[Aufgabenstellung] Erläutern Sie in ein bis drei Sätzen, weshalb es laut dem Textauszug über den Vorstoß von Annegret Kramp-Karrenbauer gar nicht möglich war, die Diskussion über ihre Initiative überhaupt zu führen.

═══ Textauszug ═══

Befremdlich ist zunächst die Art des Vorstoßes. Er war weder in der Koalition abgestimmt noch von Annegret Kramp-Karrenbauer und ihrem Team inhaltlich vorbereitet. Entsprechend war es gar nicht möglich, die Diskussion über ihre Initiative überhaupt zu führen. Entsprechend unfruchtbar und frustrierend entwickelte sich die öffentliche Debatte. Geradezu toxisch dürfte sich die Initiative auf die Beziehungen zwischen den Ressorts innerhalb der Bundesregierung auswirken – und das keineswegs nur auf Ministerebene.
Vorstoß löste unfruchtbare Diskussion aus
Selbst wenn man die Frage der Kabinettsdisziplin ausklammert, muss man sich fragen: Macht ein solches Vorgehen außenpolitisch Sinn? Zielführend wäre es gewesen, einen Vorschlag auszuarbeiten und diesen dann zur Diskussion zu stellen: zunächst in den betroffenen Ministerien, dann in der Koalition und schließlich in der Öffentlichkeit. Machen wir uns nichts vor: die wahrscheinliche Konsequenz des aktuellen Vorgehens dürfte eine (weitere) parteipolitische Polarisierung der deutschen Außen- und Sicherheitspolitik sein. Das aber dient niemandem. Polarisierung führt nicht zur allseits beschworenen strategischeren und nachhaltigeren deutschen Sicherheitspolitik. Im Gegenteil: Eine weitere Polarisierung wird einerseits unsere Partner und Alliierten verwirren. Und sie wird andererseits denjenigen sehr gelegen kommen, die kein Interesse an einer klaren und stringenten deutschen Außen- und Sicherheitspolitik haben.
Dabei haben wir doch tatsächlich derzeit (noch) den Luxus, dass man über weite Teile des politischen Parteienspektrums zu verantwortlichen außen- und sicherheitspolitischen Entscheidungen und breiten Mehrheiten kommen kann. Umso irritierender ist es, dass die Ministerin im akuten Fall auf einen Alleingang mit politischem Überraschungsmoment gesetzt hat. Gerade wenn es am Ende um eine vom UN-Sicherheitsrat zu mandatierende Mission unter UN-Führung geht, wie zuletzt der Spiegel berichtete, hätte solch eine Mission (wenn sie denn die erforderliche internationale Zustimmung findet) mit wenig Überzeugungsarbeit auf breite, parteiübergreifende Unterstützung im Parlament hoffen können. Wozu also die Verstörung der vergangenen Woche?

═══ Bereitgestellte Daten ═══

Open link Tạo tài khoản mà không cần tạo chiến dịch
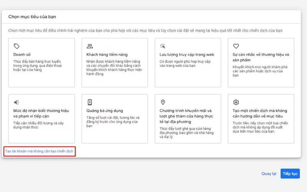This screenshot has height=192, width=307. pos(39,151)
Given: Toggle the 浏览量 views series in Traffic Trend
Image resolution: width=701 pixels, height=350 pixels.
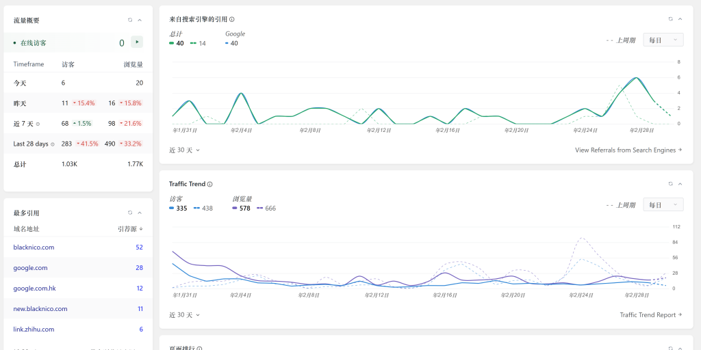Looking at the screenshot, I should pos(243,208).
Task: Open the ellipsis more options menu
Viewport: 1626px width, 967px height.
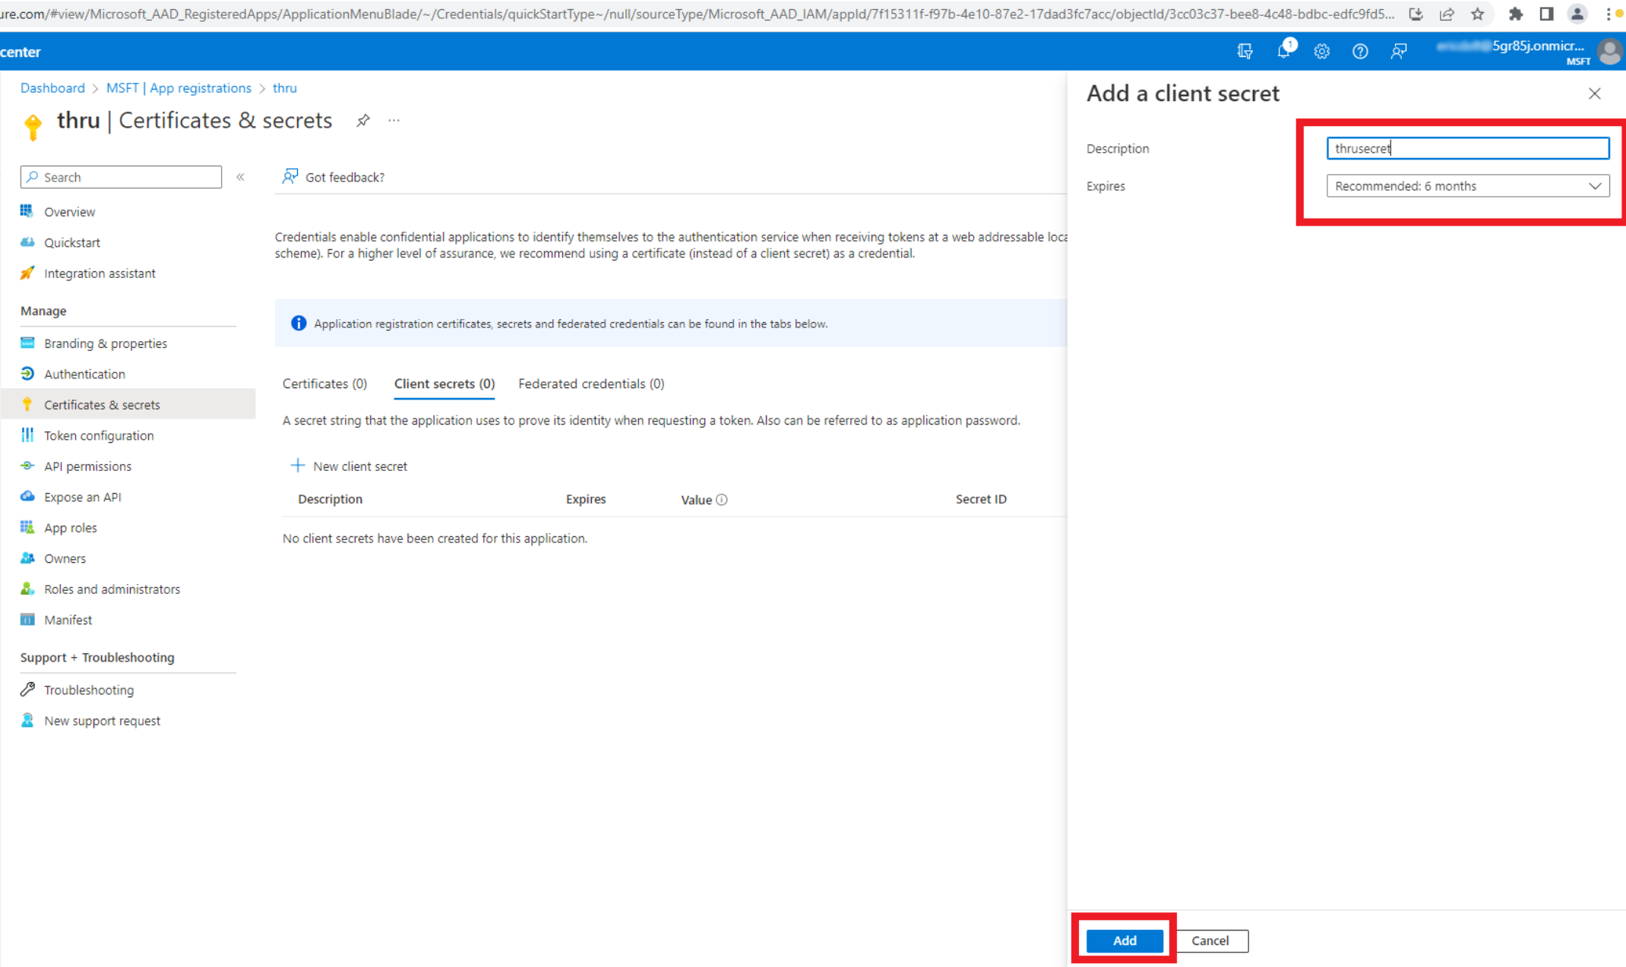Action: click(x=394, y=120)
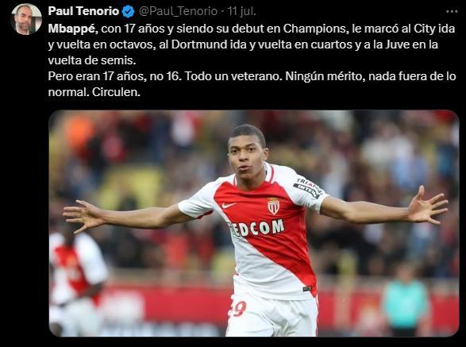
Task: Click the blurred teammate at the photo's left edge
Action: point(77,278)
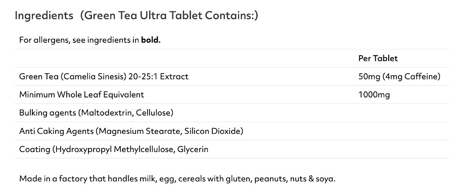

═══

[Ergebnis] Die Diskussion ließ sich nicht führen, weil der Vorstoß weder in der Koalition abgestimmt noch von Annegret Kramp-Karrenbauer und ihrem Team inhaltlich vorbereitet war.